• Information supplied:
- - - - - - -
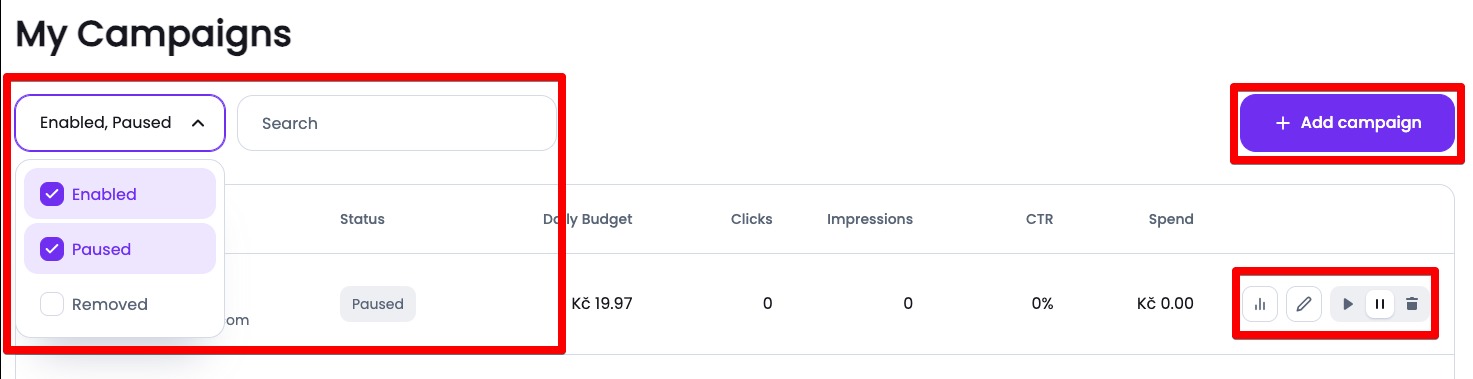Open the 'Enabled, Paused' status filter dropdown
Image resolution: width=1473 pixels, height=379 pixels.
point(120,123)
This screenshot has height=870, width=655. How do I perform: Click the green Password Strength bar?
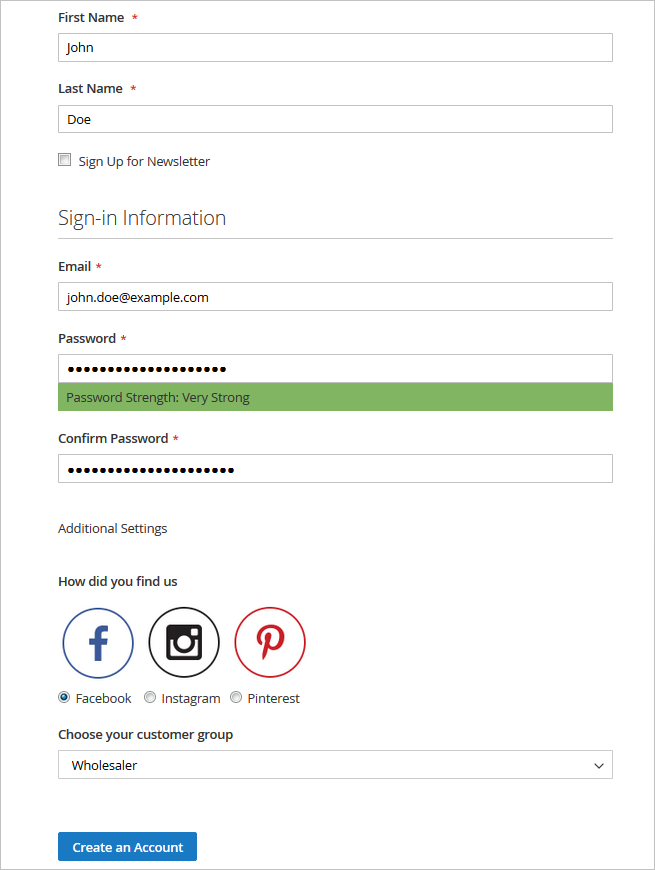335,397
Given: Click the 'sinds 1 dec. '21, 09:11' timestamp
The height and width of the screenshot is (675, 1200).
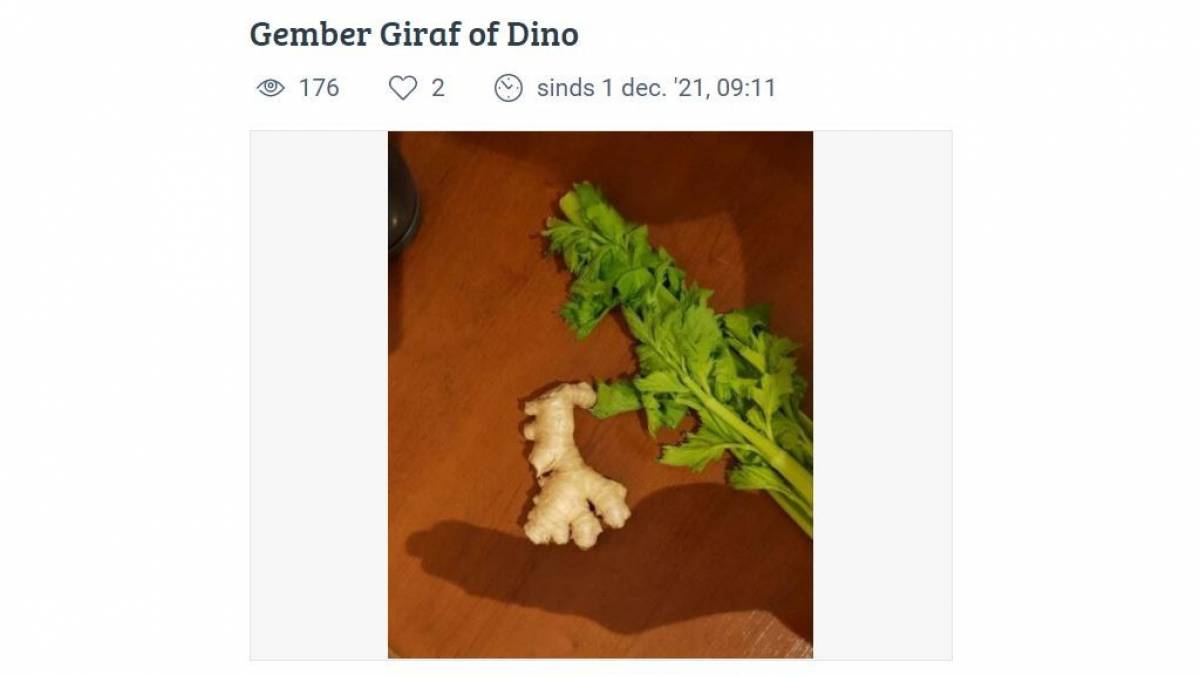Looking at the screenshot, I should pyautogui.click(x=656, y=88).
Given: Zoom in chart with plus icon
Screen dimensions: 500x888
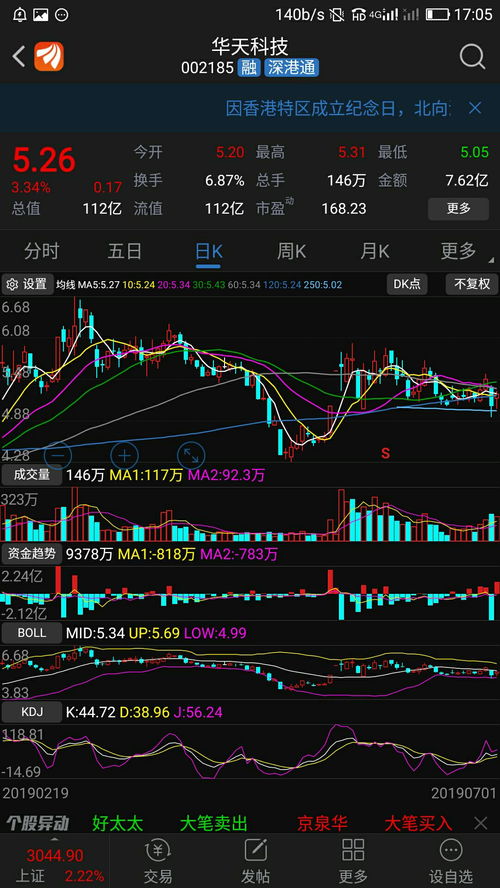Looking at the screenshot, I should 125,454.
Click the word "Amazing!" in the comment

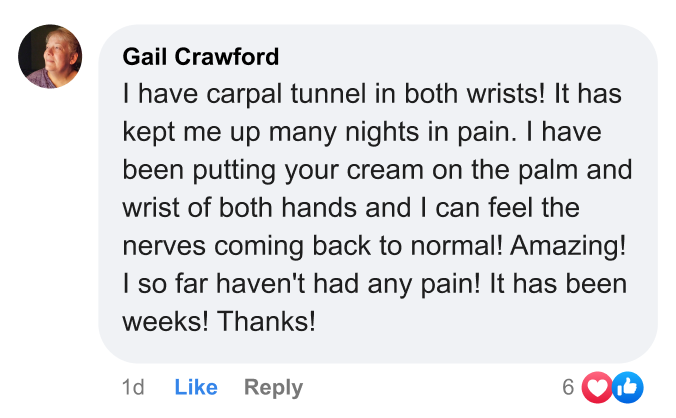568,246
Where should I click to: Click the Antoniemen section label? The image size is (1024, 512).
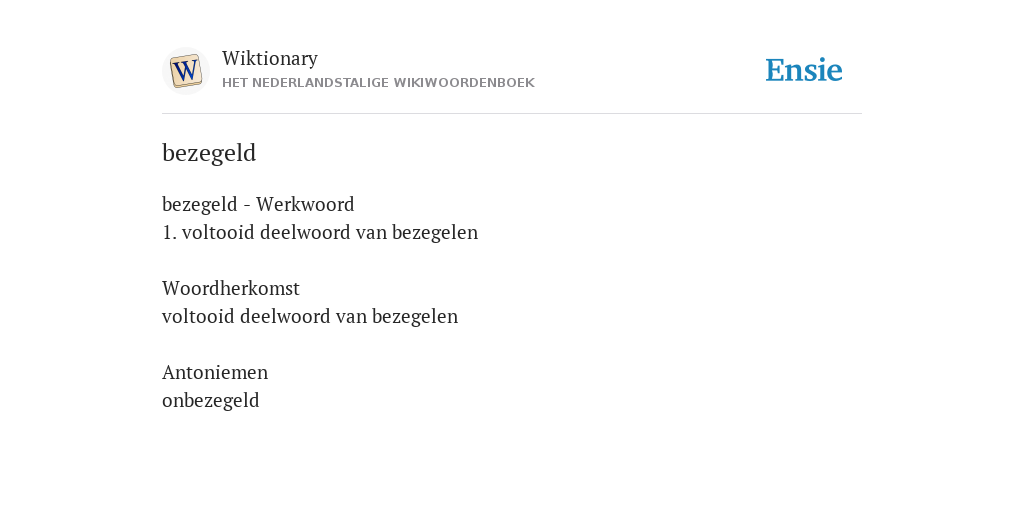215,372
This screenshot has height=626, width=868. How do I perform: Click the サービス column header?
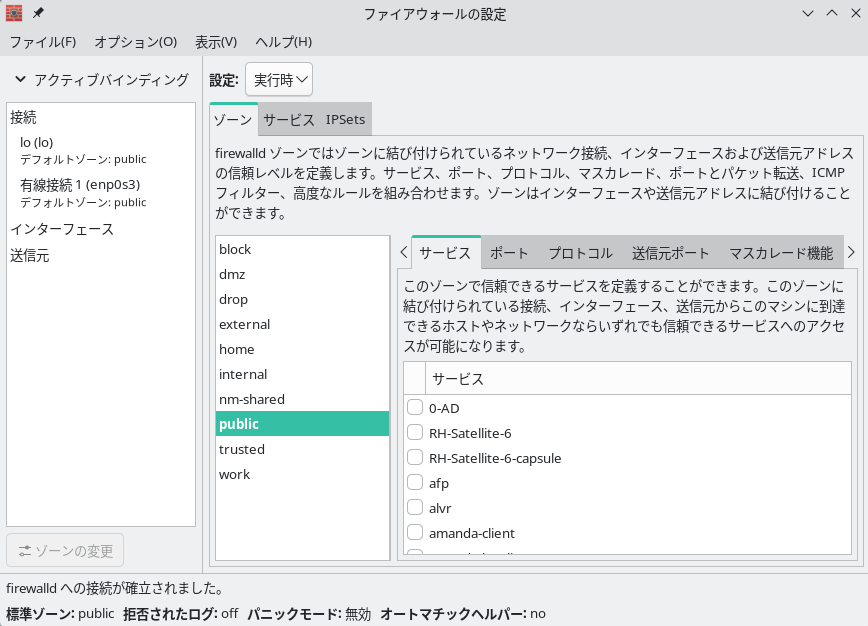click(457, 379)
- - - - - - -
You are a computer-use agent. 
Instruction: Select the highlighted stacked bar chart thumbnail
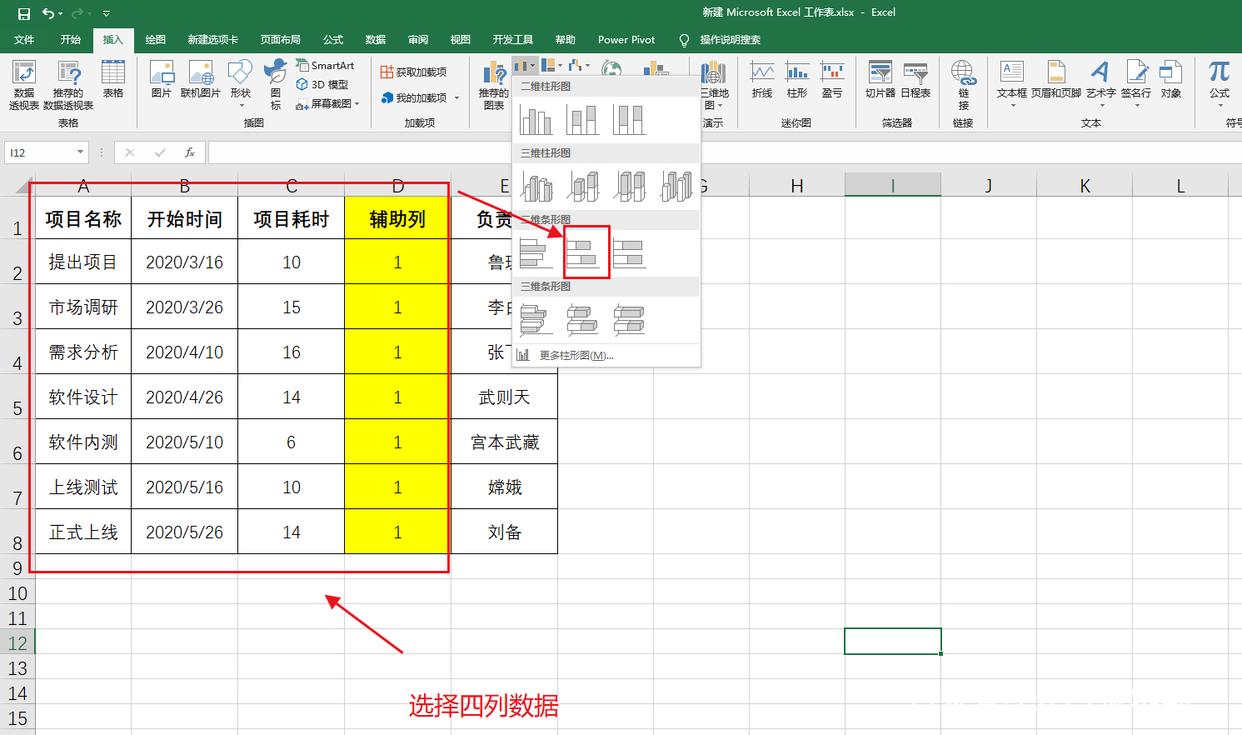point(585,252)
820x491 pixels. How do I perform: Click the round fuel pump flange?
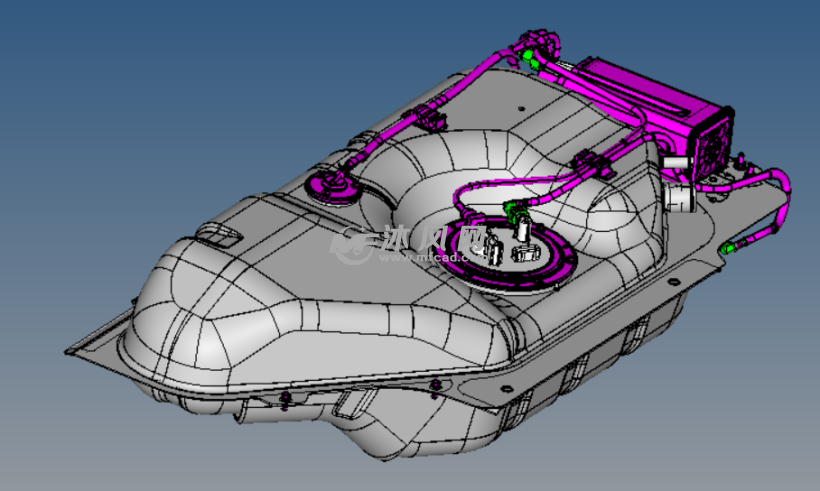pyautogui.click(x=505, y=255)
- - - - - - -
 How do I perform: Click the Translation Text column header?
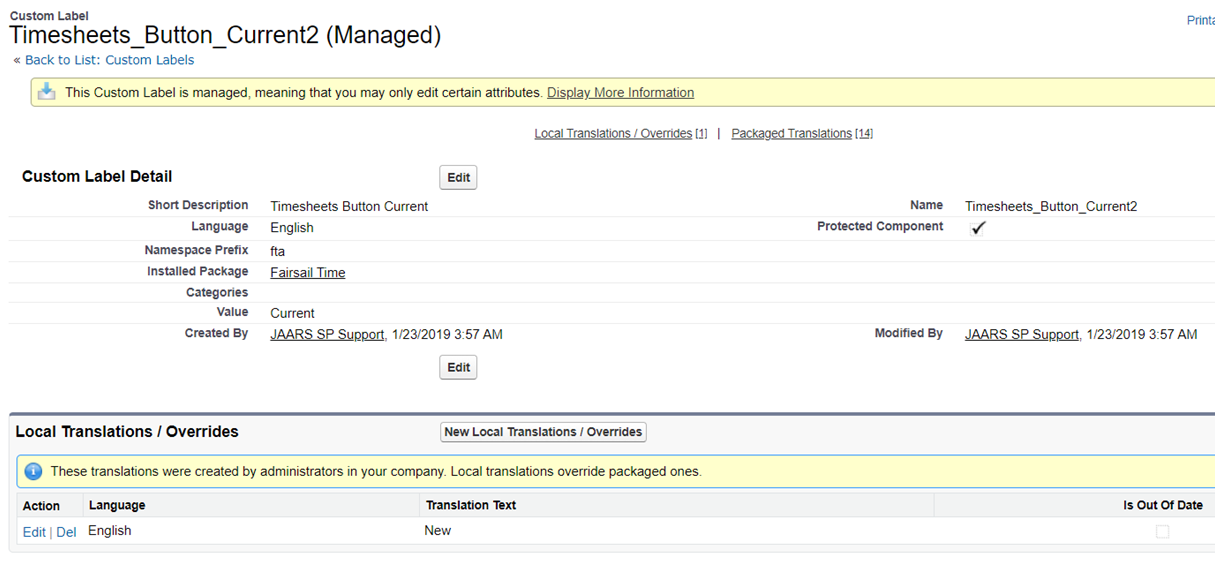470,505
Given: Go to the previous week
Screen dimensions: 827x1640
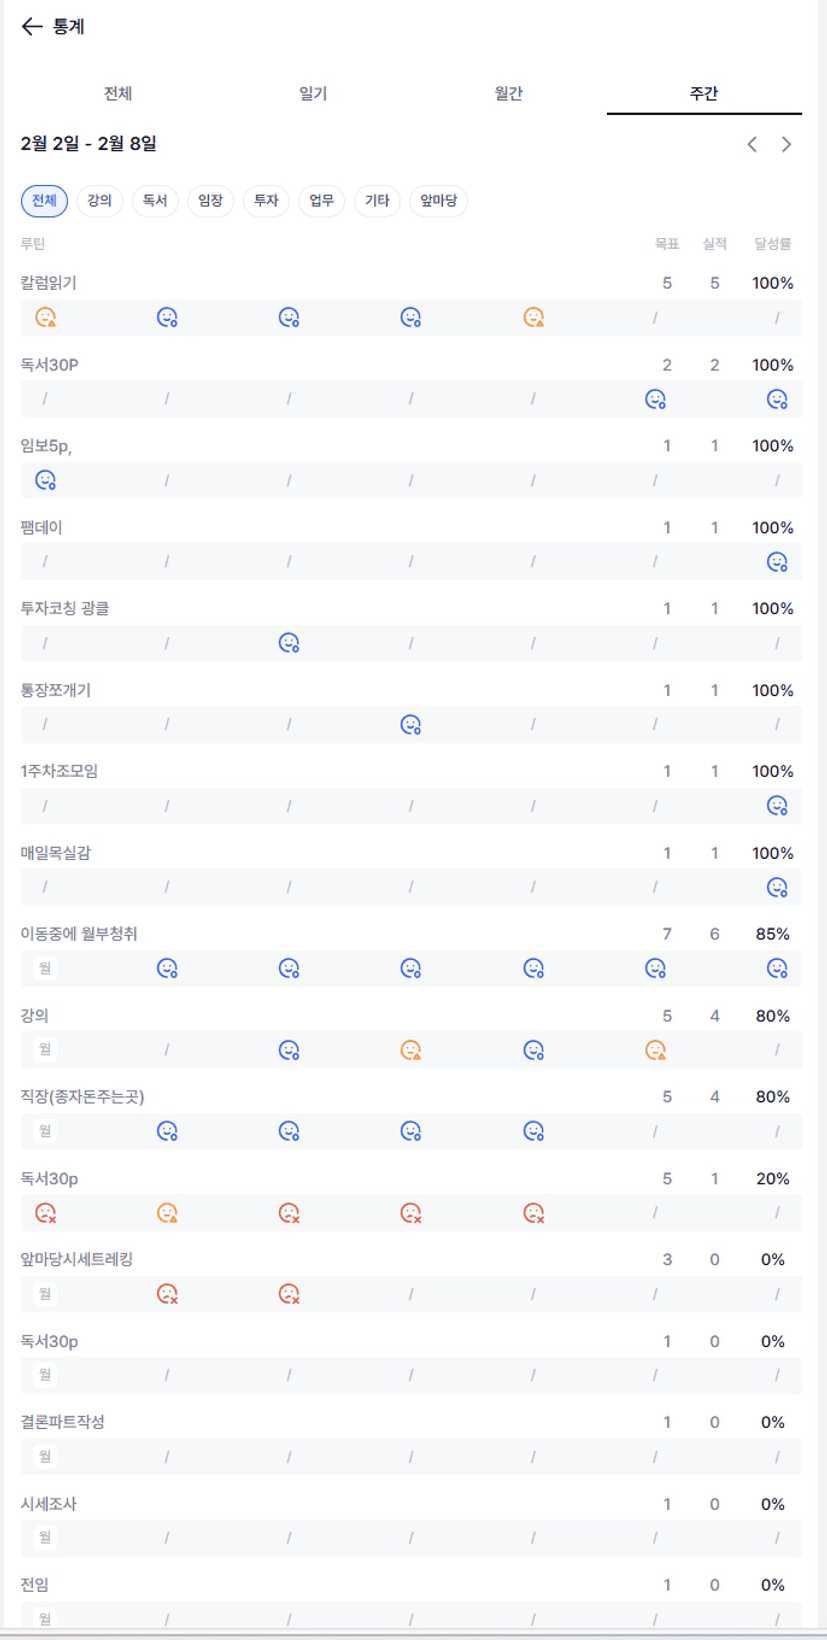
- - - - - - -
• What needs to be done:
Give again, exactly as written above, every line from the one holding "How do I perform: Click the Translation" to the one holding "Screen dimensions: 827x1640", with both ends kept and the pictures left out.

• Response below:
 How do I perform: Click the Translation Text column header?
470,505
Given: Go to the previous week
Screen dimensions: 827x1640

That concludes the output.